Le soleil cogne à la porte de votre maison, dont la façade aux volets tirés semble bien sombre maintenant. Le petit bouddha de l’alcôve ne veille plus que sur des murs vides, on le sent. On sent que la maison est vide, au tout début de l’abandon, comme un chien encore en bonne santé qui vient de poser sa tête entre ses pattes dans l’attente d’un maître qui ne reviendra pas. 

Évidemment, je dramatise. On se réjouit pour vous de ce départ volontaire vers la ville, et cela n’a rien de larmoyant. C’est juste la fin d’un cycle – trente années au Villard, tout de même. Mais ce serait vraiment biaiser que de ne pas avouer qu’on est triste, assis là devant la maison pas causante pour deux sous, ou qui ne parle plus qu’à voix basse de choses tristes.

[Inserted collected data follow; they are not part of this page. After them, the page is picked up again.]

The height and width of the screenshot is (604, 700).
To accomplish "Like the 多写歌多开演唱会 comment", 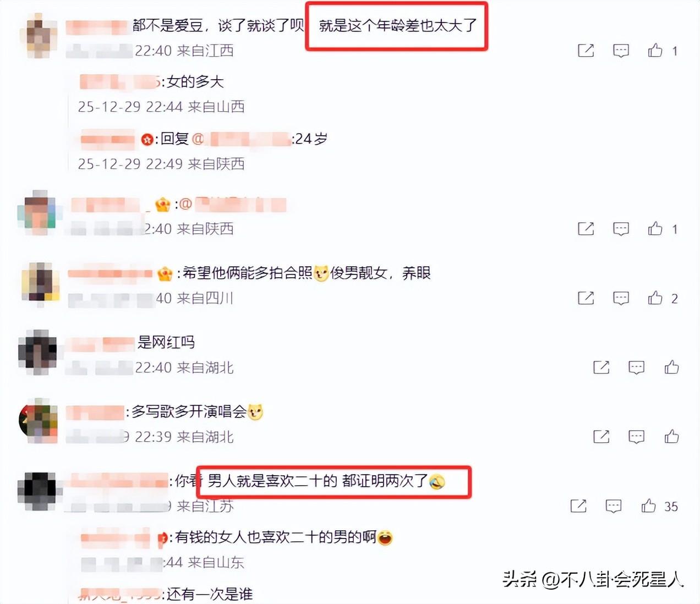I will pyautogui.click(x=671, y=436).
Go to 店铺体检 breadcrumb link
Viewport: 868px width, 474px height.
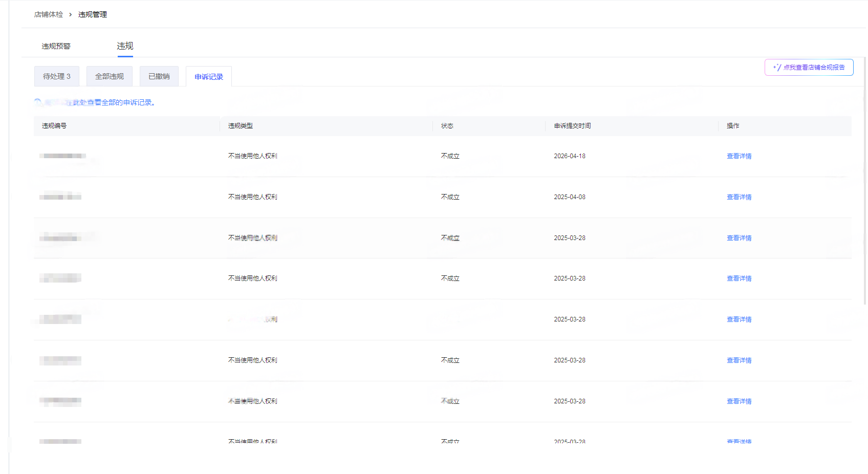(x=49, y=14)
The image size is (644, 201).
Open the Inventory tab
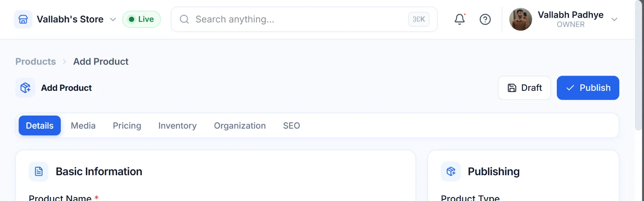point(177,126)
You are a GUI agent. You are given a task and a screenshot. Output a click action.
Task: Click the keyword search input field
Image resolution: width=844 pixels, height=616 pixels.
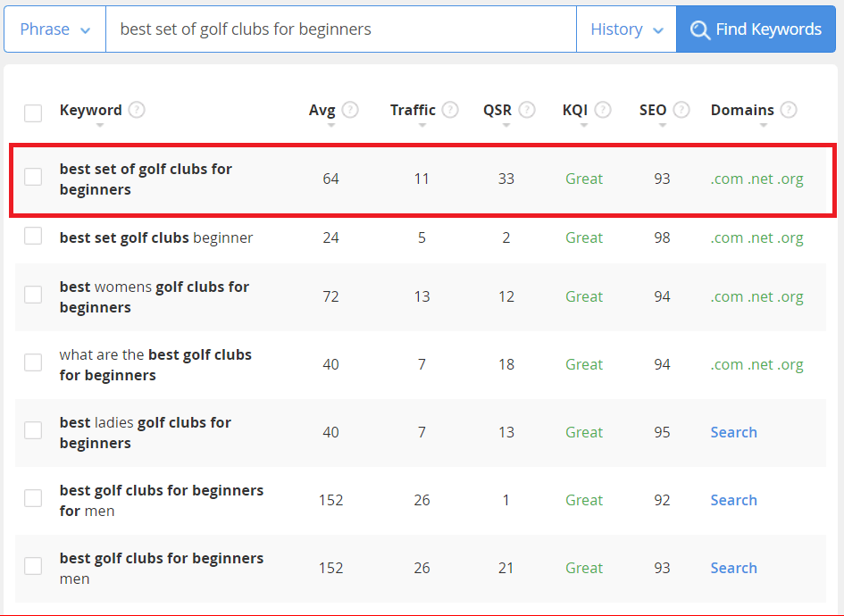point(340,29)
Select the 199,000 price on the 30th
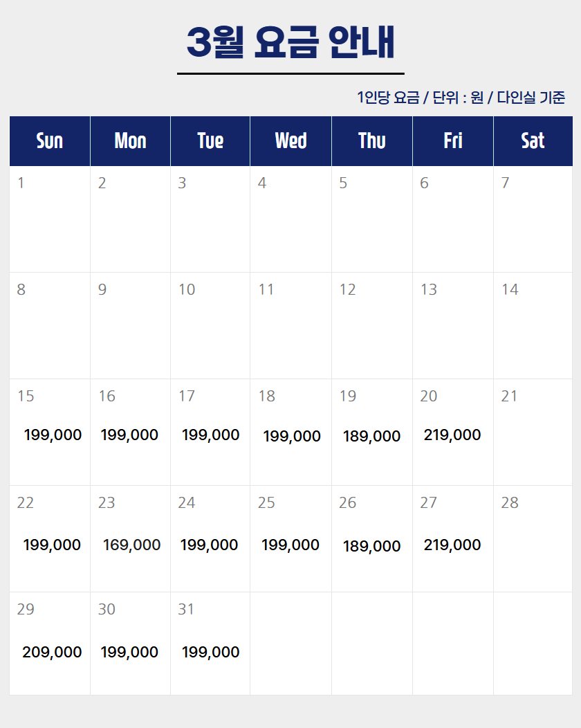The image size is (581, 728). (129, 652)
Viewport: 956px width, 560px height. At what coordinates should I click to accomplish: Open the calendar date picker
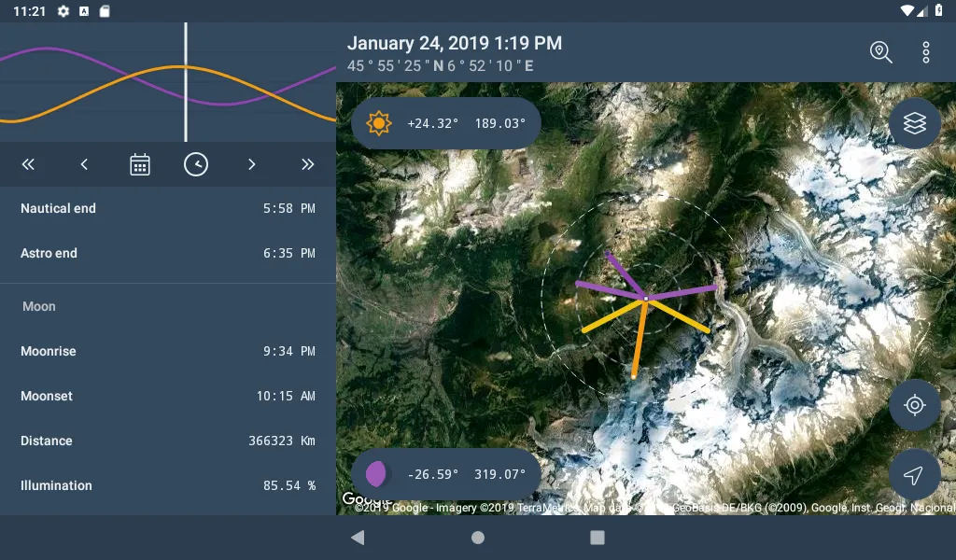140,164
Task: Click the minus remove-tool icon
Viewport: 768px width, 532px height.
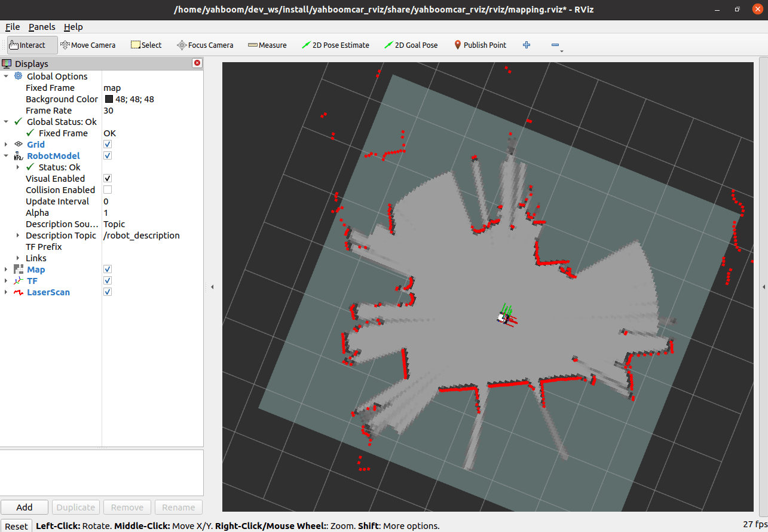Action: coord(555,45)
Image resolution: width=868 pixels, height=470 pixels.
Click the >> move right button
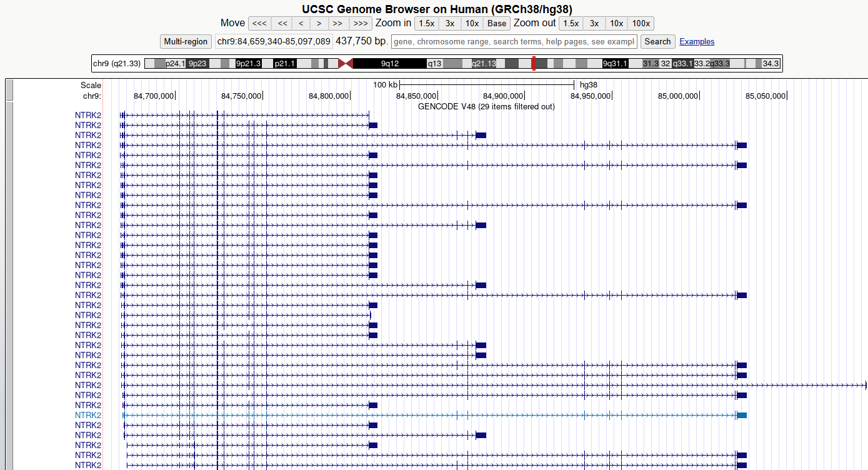(x=337, y=24)
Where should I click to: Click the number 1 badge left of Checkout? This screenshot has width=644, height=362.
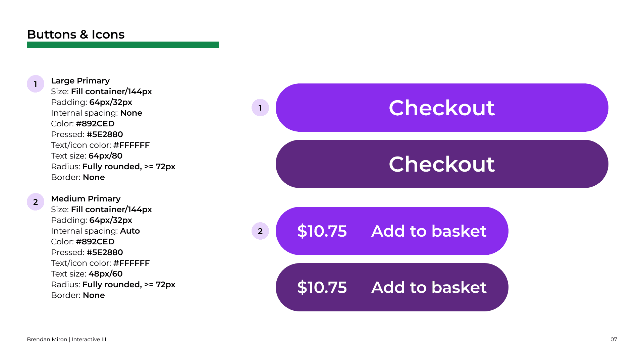click(x=260, y=108)
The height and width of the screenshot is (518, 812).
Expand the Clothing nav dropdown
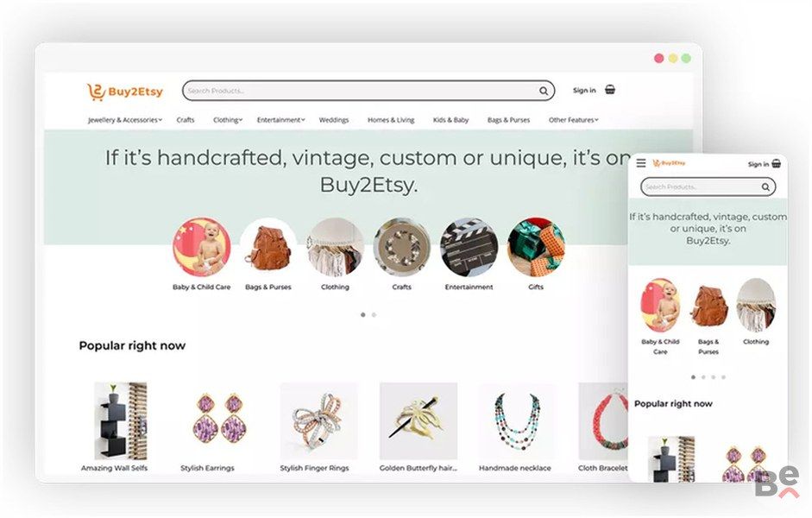coord(228,120)
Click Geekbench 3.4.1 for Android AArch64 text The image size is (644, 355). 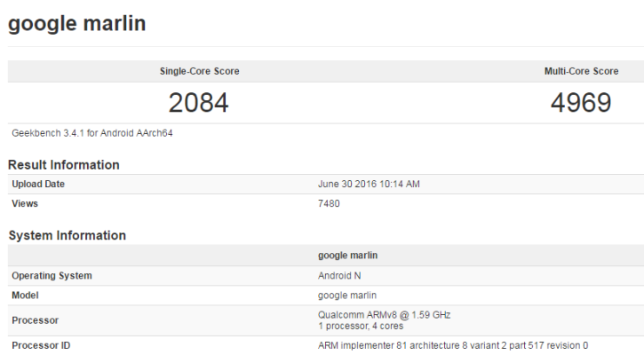point(92,133)
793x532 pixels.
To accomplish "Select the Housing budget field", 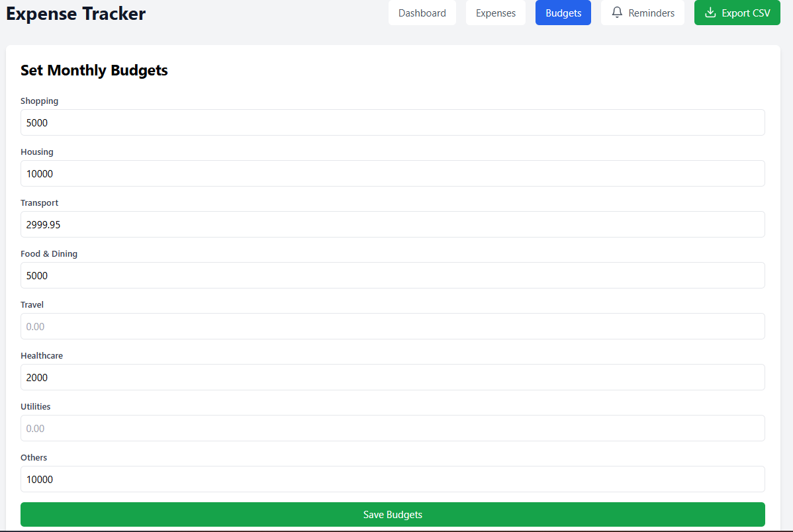I will click(393, 173).
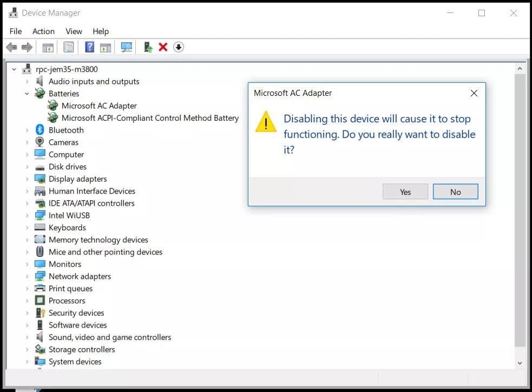Click the Bluetooth category icon
The height and width of the screenshot is (392, 532).
tap(40, 130)
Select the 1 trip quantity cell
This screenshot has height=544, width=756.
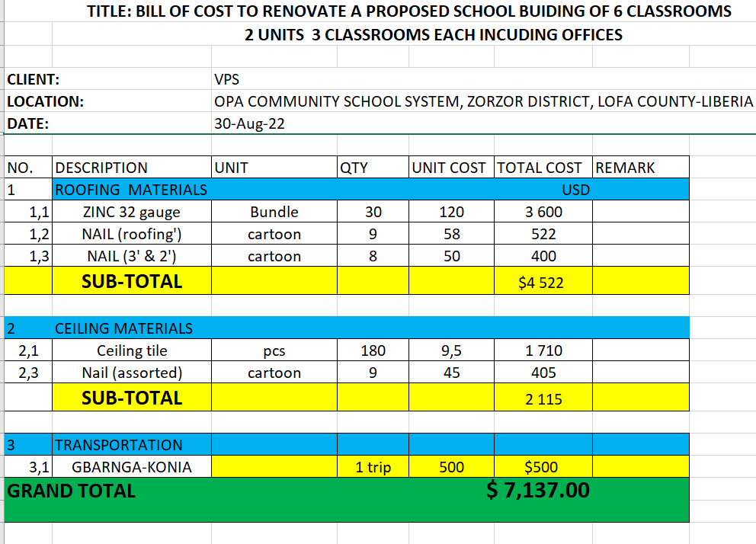(373, 467)
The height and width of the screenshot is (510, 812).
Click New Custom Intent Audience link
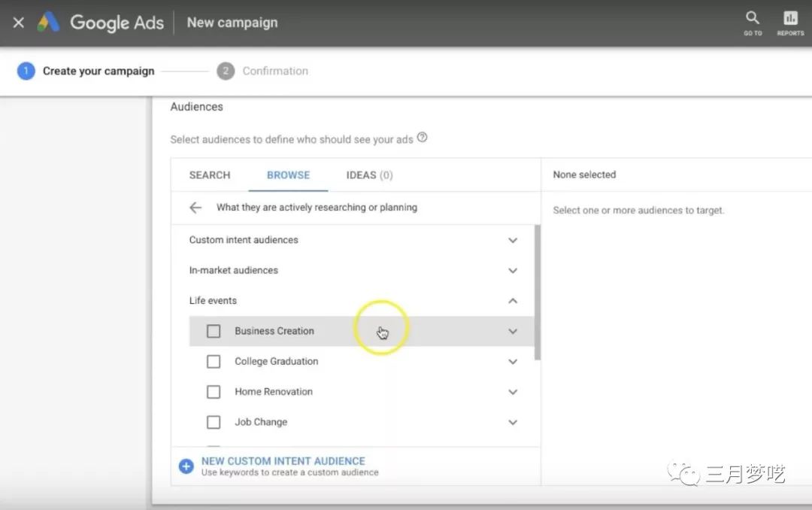click(x=283, y=461)
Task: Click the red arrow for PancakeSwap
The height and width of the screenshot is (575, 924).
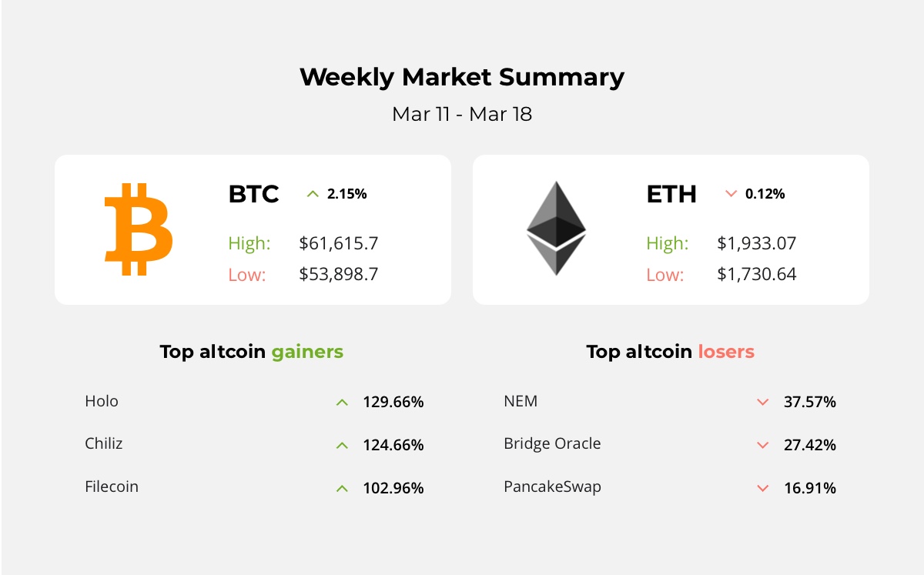Action: [x=762, y=488]
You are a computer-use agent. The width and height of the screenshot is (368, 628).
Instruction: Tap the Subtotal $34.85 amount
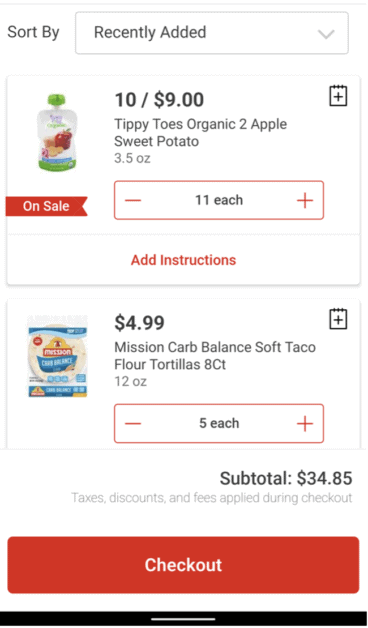(x=286, y=478)
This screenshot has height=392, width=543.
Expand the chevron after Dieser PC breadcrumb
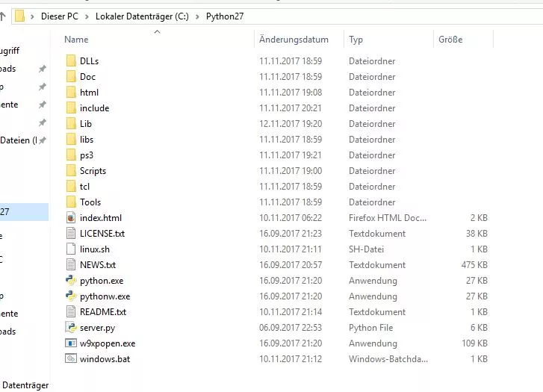[x=87, y=16]
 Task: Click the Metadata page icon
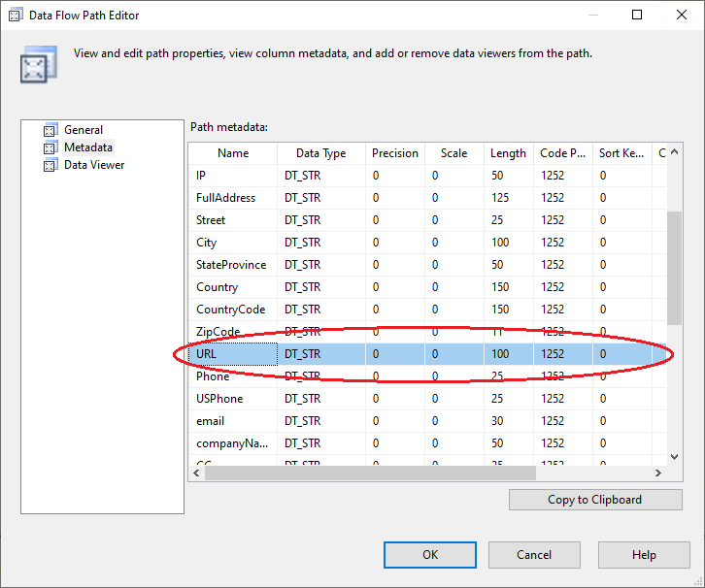click(x=50, y=147)
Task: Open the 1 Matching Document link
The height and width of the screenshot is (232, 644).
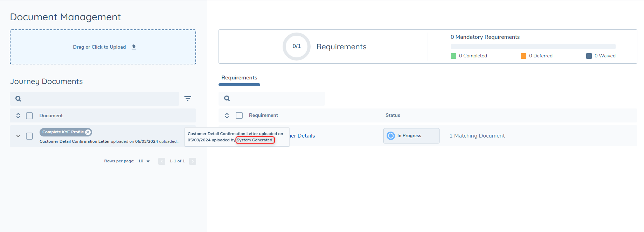Action: pos(477,136)
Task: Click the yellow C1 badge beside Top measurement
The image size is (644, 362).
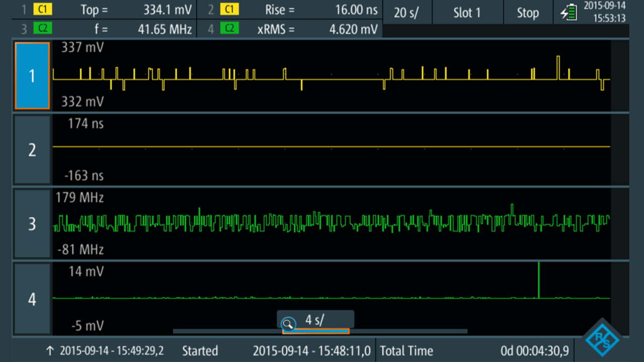Action: tap(41, 10)
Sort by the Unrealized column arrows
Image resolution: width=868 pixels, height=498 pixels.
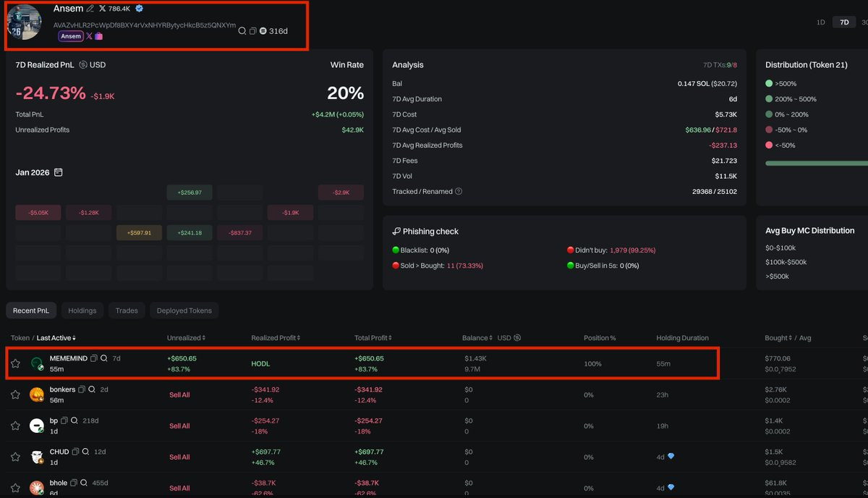click(205, 338)
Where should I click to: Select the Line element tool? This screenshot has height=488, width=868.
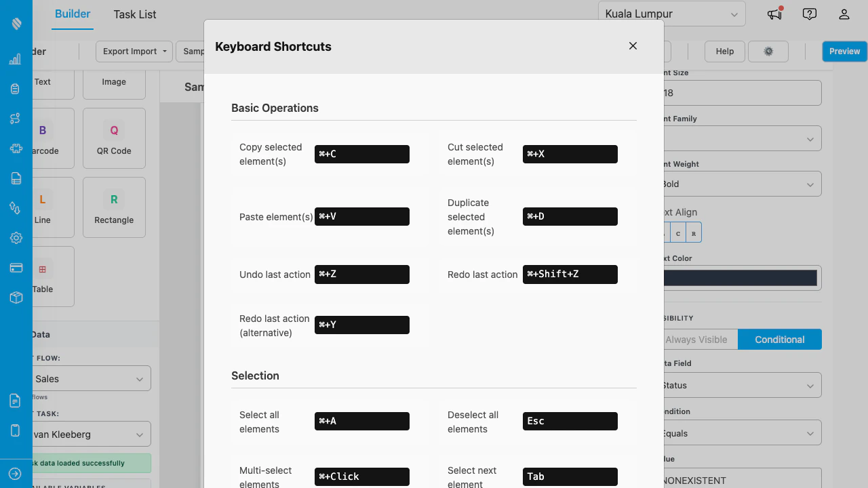pos(43,207)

Chacun garde en mémoire de ces images-là : la maison qu’il faut quitter à cause de l’âge, à cause de la maladie, à cause du deuil, les cartons qu’on entasse, les visiteurs qui posent sur les vieux murs un regard sans amour, le grand panneau « à vendre ». Je me souviens de ce vieux couple à qui mes parents avaient naguère acheté la maison des Vellats (celle-là même que mon père, maintenant, a mis en vente pour aller à son tour vers la ville) ; je me souviens de sa tristesse à lui, de ses regrets quand il s’était retrouvé dans un appartement chambérien trop sombre, trop froid, une cave disait-il. Je sais que vous avez fait les choses avec soin et sagesse, et que vous ne vous retrouvez certes pas dans une situation aussi triste.

Ce n’est que moi qui suis triste, parce que je pense aux bons moments passés avec vous, parce que le village sans vous est un peu moins un havre. De retour à la maison je ferai chanter un moment le Crucianelli que m’a laissé Alain, et je lirai le livre de Robert Hainard avec, en tête, l’accent suisse de Suzette, voilà. Je rajouterai une cuillerée de souvenirs en poudre dans la théière pour un thé plus amer…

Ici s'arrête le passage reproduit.